10.000 Päckchen für Kinder aus eigener Tasche – ein starkes Zeichen!

Im Idealfall sollen es 50.000 Päckchen werden, die an diesem Freitag im schwäbischen Backnang gepackt werden. So zumindest wünschen es sich die Initiatoren. „WIRmachenDRUCK“ Geschäftsführer Johannes Voetter ist sich sicher, dass das Ziel erreicht werden kann, denn in diesem Jahr sind Unternehmen und Spendenwillige zum Mitmachen eingeladen: „Wir freuen uns, den Happy Friday im Jahr 2021 für alle Unternehmen zu öffnen, die uns bei diesem Herzensprojekt unterstützen möchten.“ Bis zu 100 Pakete kann ein Unternehmen oder eine Privatperson auf Wunsch bestellen.
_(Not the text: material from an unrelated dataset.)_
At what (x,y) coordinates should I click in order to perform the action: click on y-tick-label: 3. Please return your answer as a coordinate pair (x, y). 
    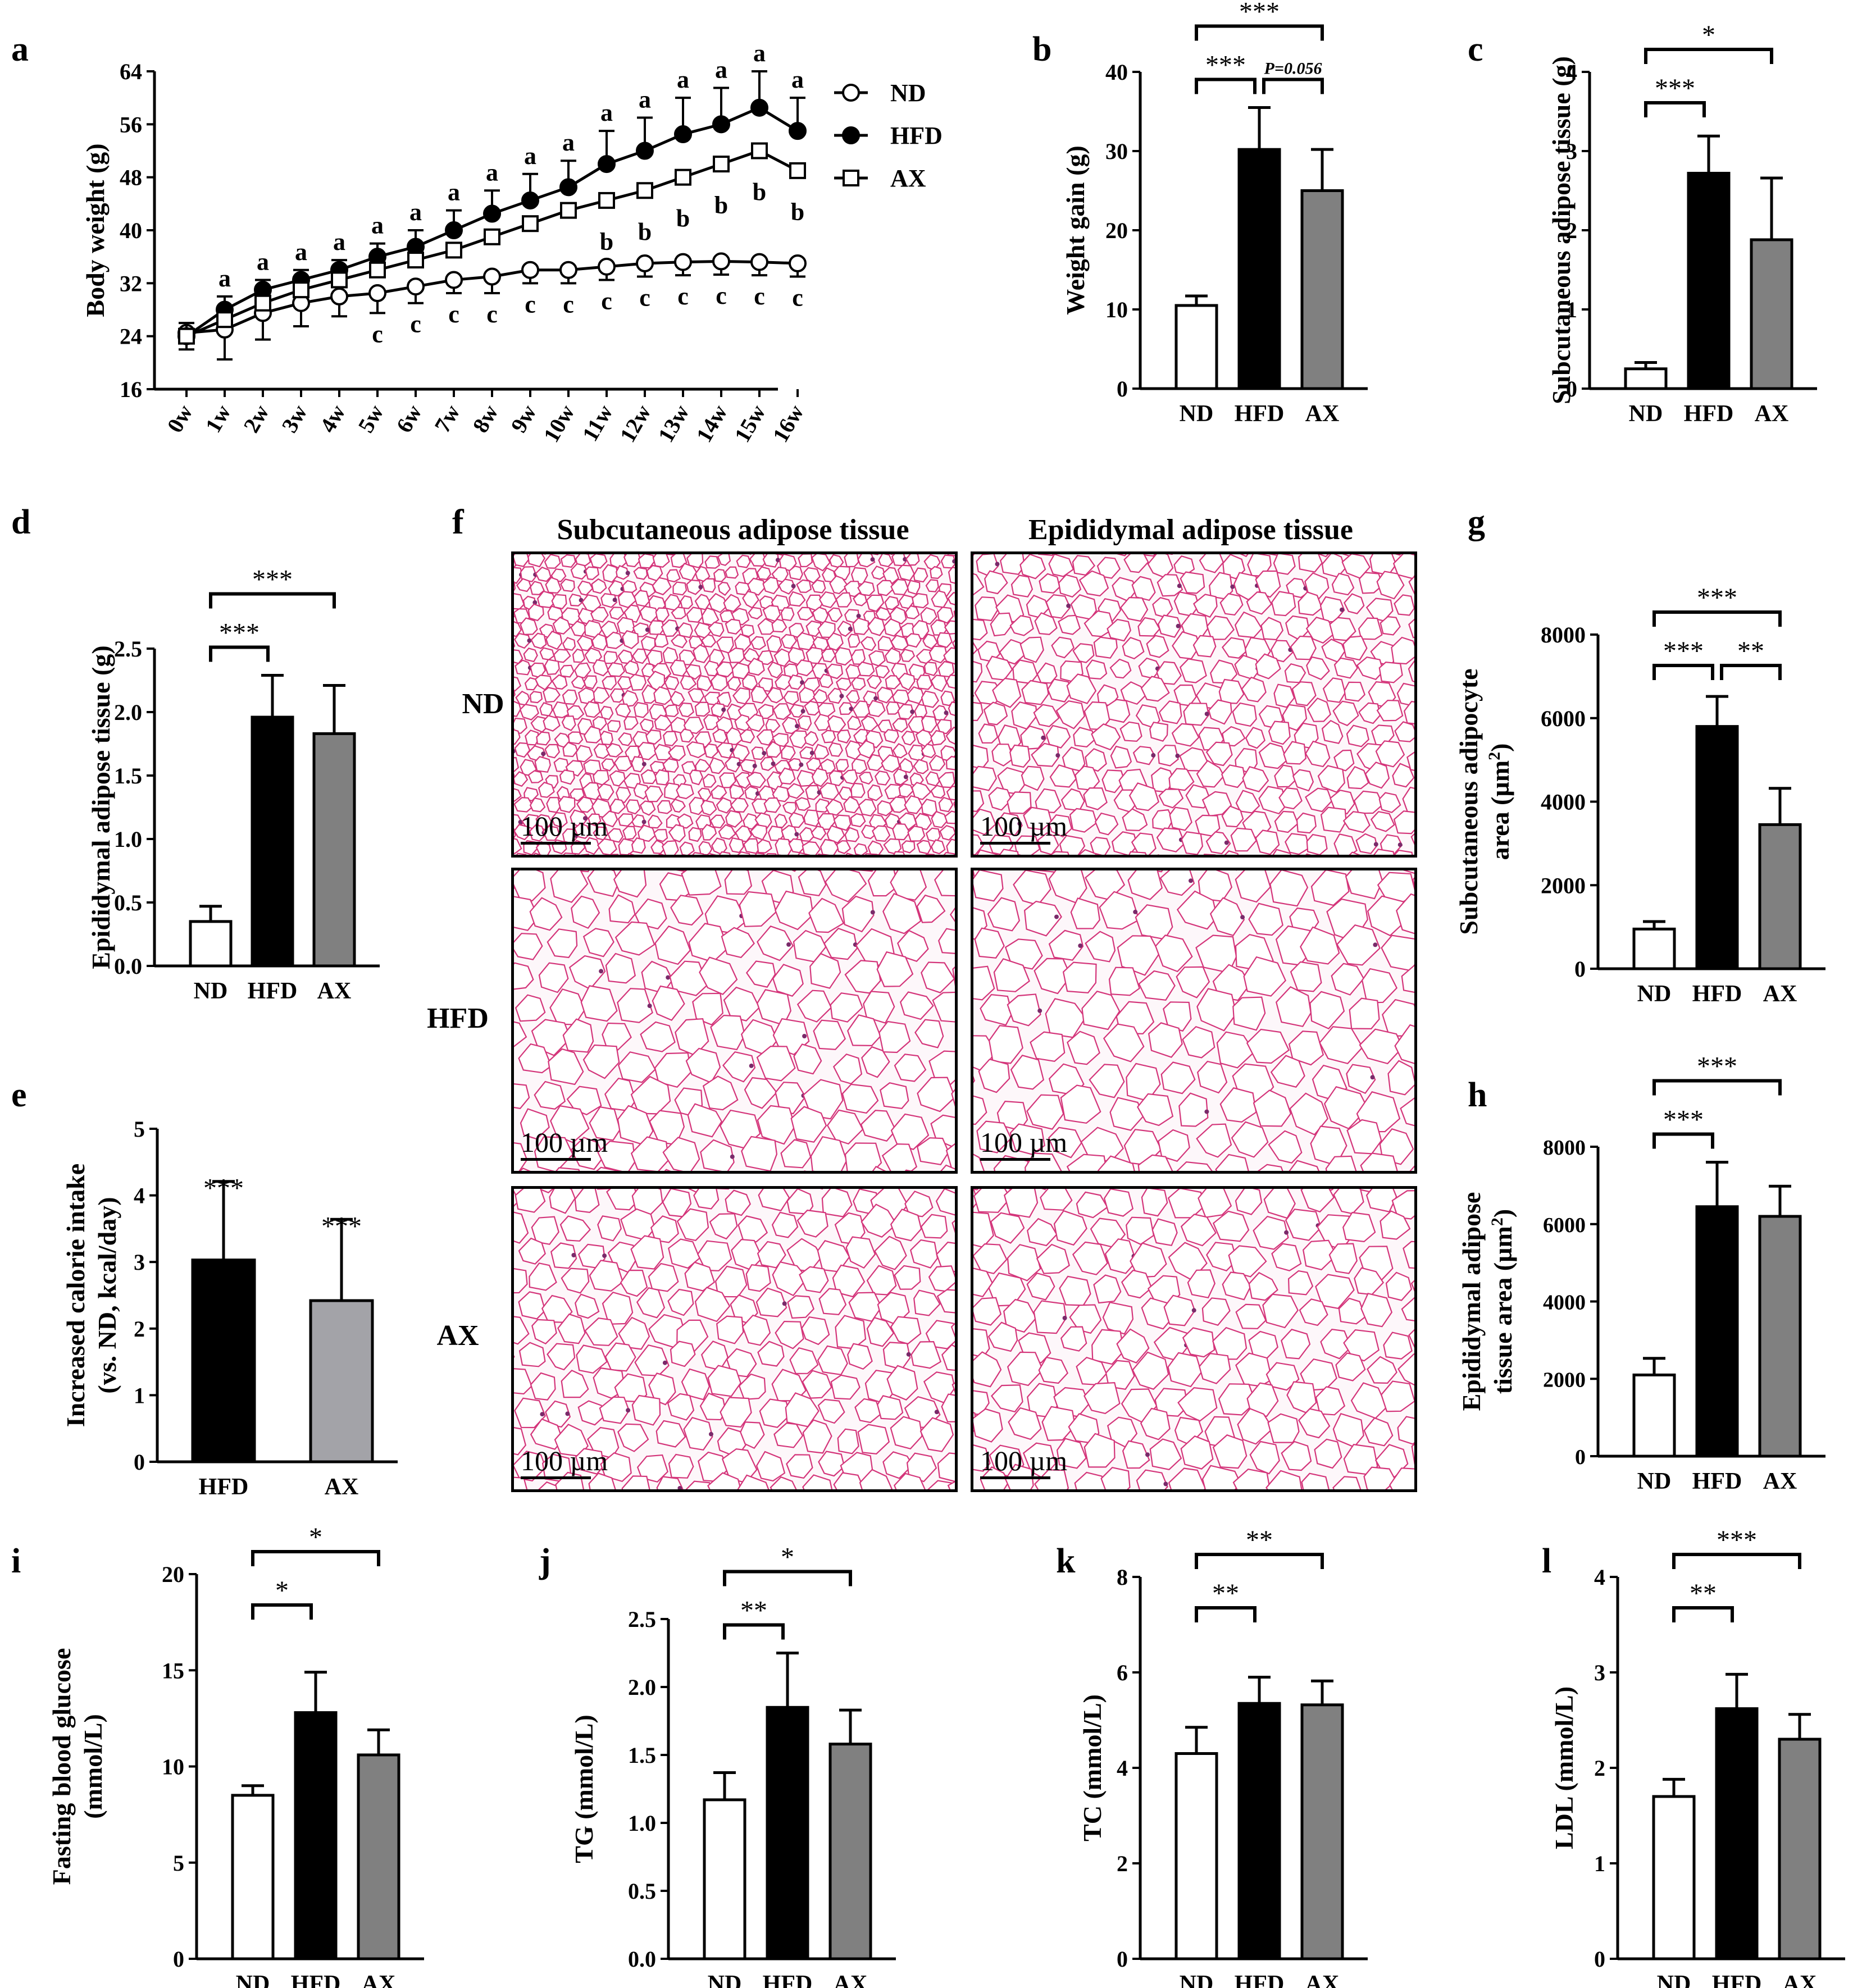
    Looking at the image, I should click on (1572, 151).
Dabei kommen die Päckchen nicht bei dem Kunden zu Hause an: Sie werden in Backnang gepackt und von dort aus direkt zu den bedürftigen Kindern nach Osteuropa geschickt.
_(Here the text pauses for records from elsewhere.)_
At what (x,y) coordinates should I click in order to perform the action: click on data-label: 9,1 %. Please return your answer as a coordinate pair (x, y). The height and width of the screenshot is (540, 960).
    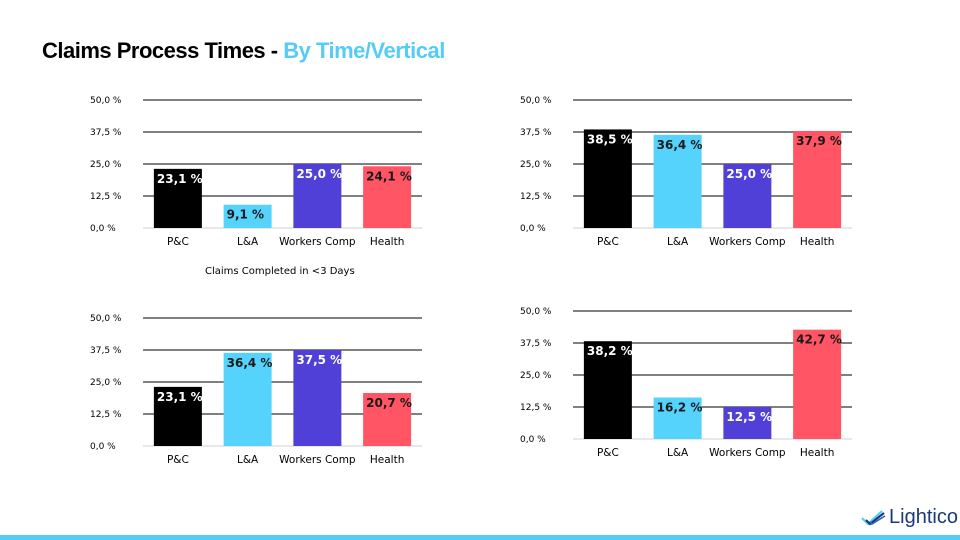
    Looking at the image, I should click on (246, 215).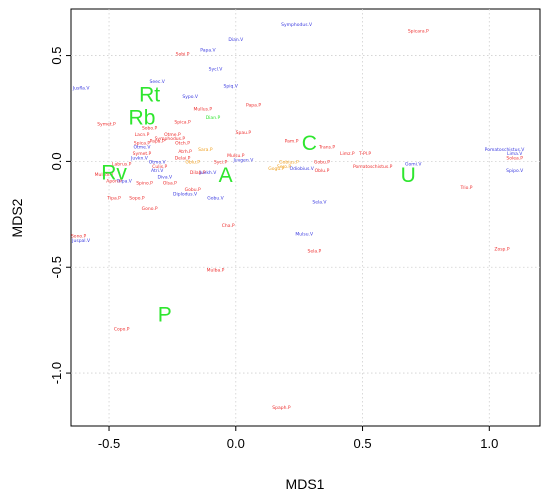 This screenshot has height=499, width=550. Describe the element at coordinates (165, 177) in the screenshot. I see `point-label: Diva.V` at that location.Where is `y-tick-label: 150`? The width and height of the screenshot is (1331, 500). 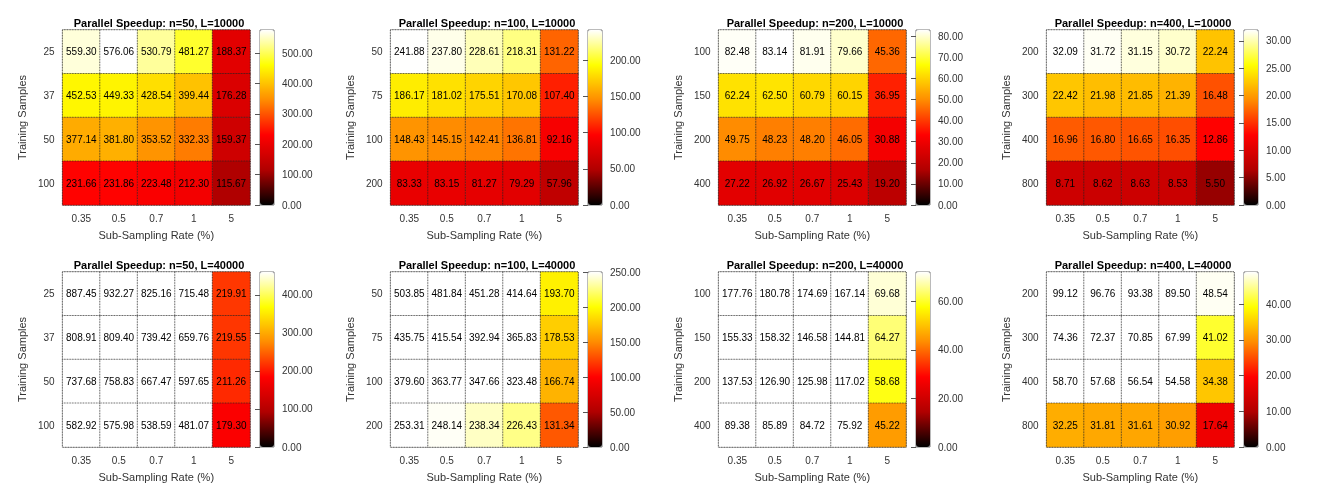 y-tick-label: 150 is located at coordinates (702, 96).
Die Schwaben sind überzeugt, dass sich viele andere Unternehmen beteiligen werden, so Firmenchef Voetter: „Schließlich lohnt es sich, Gutes zu tun. Nicht nur für die beschenkten Kinder, sondern bekanntermaßen auch für Unternehmen“. Die Gründer des Online-Druckdienstes gehen mit gutem Beispiel voran. 10.000 Päckchen werden aus der Tasche der Unternehmer und Initiatoren der Aktion selbst finanziert. Bleiben noch 40.000 Pakete, um das große Ziel zu erreichen.
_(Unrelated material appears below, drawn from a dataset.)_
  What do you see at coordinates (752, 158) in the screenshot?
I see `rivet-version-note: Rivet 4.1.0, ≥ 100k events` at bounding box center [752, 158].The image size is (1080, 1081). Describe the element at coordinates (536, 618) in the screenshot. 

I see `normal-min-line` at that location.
Wie genau funktioniert das mit den Weihnachtspäckchen für die Kinder?

Die Aktion des „Happy Friday“ soll Kinderaugen zum Funkeln bringen. Die Geschenkpäckchen kosten 24,20 Euro pro Päckchen. Auf der Seite des Unternehmens kann man die gewünschte Menge einstellen und sich anschließend ein Design für die Kisten aussuchen. Der Inhalt der Päckchen ist vorgegeben um sicherzustellen, dass alle Kinder im gleichen Maß beschenkt werden. Die Pakete enthalten Geschenke wie ein Kuscheltier, Malstifte, verschiedene Spielzeuge, ein paar Süßigkeiten und vieles mehr.

Durch den Kauf eines oder mehrerer Pakete, können alle Unterstützer auf Wunsch im Januar einen Spendennachweis von der „Hilfstransporte + Waisenhilfe e.V.“ erhalten. Diese kümmert sich um die finanzielle Abwicklung, die gesamten Einnahmen des Happy Friday fließen in die Organisation. So tut man einerseits bedürftigen Kindern in unseren osteuropäischen Nachbarländern etwas Gutes und kann die eigene Steuerlast etwas verringern. Übrigens: Laut einer Analyse der Unternehmensberatung PwC werden die Deutschen an diesem „Black Friday“ durchschnittlich 299 Euro ausgeben ­ das Zehnfache dessen, was ein Hilfspaket kostet.